A Boom in Memory-Enhancing Drugs?

Some scientists predict boomers and college grads alike will fuel a boom in so-called cognition drugs. But at what risk?
Andrew Popper/BW

Facing an important job interview, the college graduate searches her closet for the perfect outfit, then rifles through her medicine cabinet for just the right cognitive-enhancement pill. Adderall, perhaps, to help her concentrate. Or Provigil, for alertness...or maybe a beta blocker to combat jitters?

Doctors in the U.S. who track drug trends say scenarios like this could play out in a thousand variations as college students who grew up using prescription drugs as study aids enter the workforce. Many high-powered professionals are already popping such pills in secret. Within a few years they could be joined by millions of older adults, including baby boomers who decide there's nothing wrong with using "smart drugs" to ward off senior moments. The drug industry will benefit mightily if public opinion swings this way.

Many healthy people have trepidations about tinkering with the brain using addictive or otherwise risky pharmaceuticals. But those reservations are eroding for several reasons. A whole generation has come of age using attention-deficit drugs such as Adderall and Ritalin, a category valued at nearly $4.7 billion in 2007. A lot of teenagers have used them casually as study aids, often buying them on the Internet. And now, overworked professionals are seeing the appeal. "From assembly-line workers to surgeons, many different kinds of employee may benefit from enhancement and want access to it," wrote Martha J. Farah, director of the Center for Cognitive Neuroscience at the University of Pennsylvania, in a recent commentary in the science journal Nature. In the controversial essay, she and her co-authors, including Stanford Law School Professor Henry T. Greely, declared it's time for people to overcome their squeamishness: "Mentally competent adults should be able to engage in cognitive enhancement using drugs."
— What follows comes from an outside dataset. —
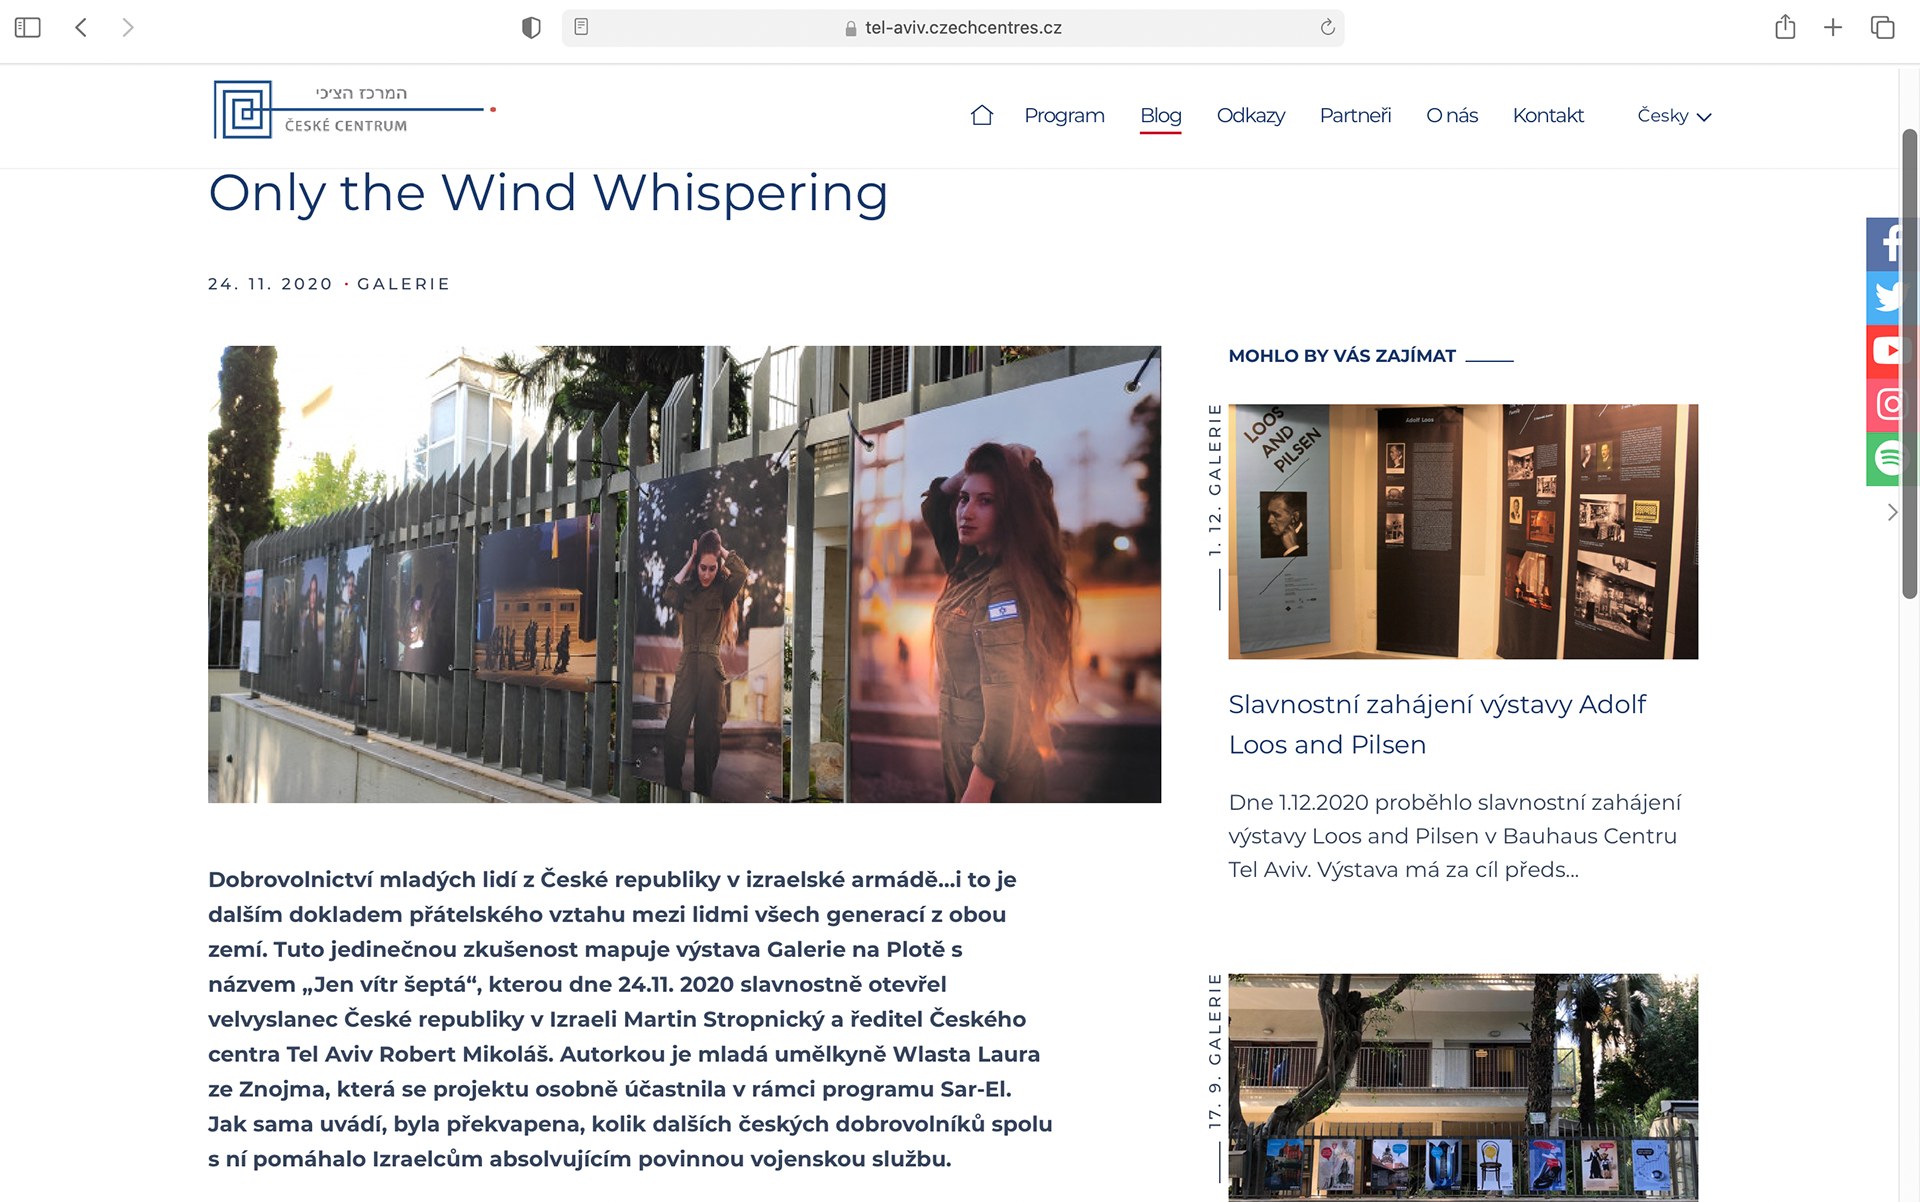Open the Slavnostní zahájení výstavy Adolf Loos article link

(x=1436, y=724)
Cognition drugs are already a big market. Adderall XR, the extended-release version of the ADHD drug, brings Shire Pharmaceuticals (SHPGY) $1 billion a year. Pfizer's (PFE) Alzheimer's drug Aricept had U.S. sales of $1.6 billion in 2007—and it may give a boost to healthy people as well. In a small study, airline pilots on the drug showed some improvement in short-term memory. Then there's Provigil, a narcolepsy treatment that pulls in $840 million for Cephalon CEPH). Analysts say a fair portion of that comes from healthy people who use it to stay awake.

A half-dozen companies now have memory drugs in their research pipelines that the U.S. Food & Drug Administration will review initially as treatments for Alzheimer's or age-related dementia. But Steven Ferris, a neurologist and former committee member at the FDA, says there is huge potential for a memory treatment aimed at still-healthy baby boomers—and predicts that the FDA will ultimately condone such uses. "The first evidence-based memory treatment could be a $20 billion drug," predicts Ferris, who now runs an aging and dementia research center at New York University School of Medicine.

At the FDA, cognitive enhancement is barely on the radar right now. The majority of medicines the agency oversees are designed to treat diseases. Drug companies believe this could present a problem for smart drugs—a worry that may be inhibiting research spending in this area. "Regulators would have a hard time approving [cognition drugs] if they're not intended for a medical condition," in part because they have known health risks, says Shire spokesperson Matthew Cabrey.

Indeed, ADHD medications carry so-called black box warnings on their labels. Potential side effects of Adderall range from insomnia to cardiac events. Medical ethicists have a separate set of concerns. They worry poor people don't have the same access to these drugs as the wealthy.

What's more, if social concerns about smart drugs were to vanish, pressure to use them in the workplace might become irresistible. Under certain circumstances, "it is totally understandable for a manager to encourage people to change their work performance through drugs," Martha Farah said in an interview.

Her colleague Dr. Anjan Chatterjee, a neurologist at the University of Pennsylvania Hospital, raises another red flag. Creative insights often arise when the mind is allowed to wander, he says. If drugs that sharpen concentration become widespread in the workplace, they may nurture "a bunch of automatons that are very good at implementing things but have nothing to implement."

Chatterjee has thought deeply about this new class of drugs. In a famous 2004 research paper, he coined the term "cosmetic neurology," and he compares the current state of cognitive enhancement to the advent of cosmetic surgery. That specialty evolved as doctors struggled to help disfigured soldiers returning from World War I. It then morphed into a form of "elective self-improvement," he says. The same could happen with smart drugs. After all, the FDA currently regulates treatments for wrinkles, hair loss, and sexual dysfunction, which are not strictly medical in nature. Cognition drugs are the next obvious frontier. Says Chatterjee: "This is inevitable."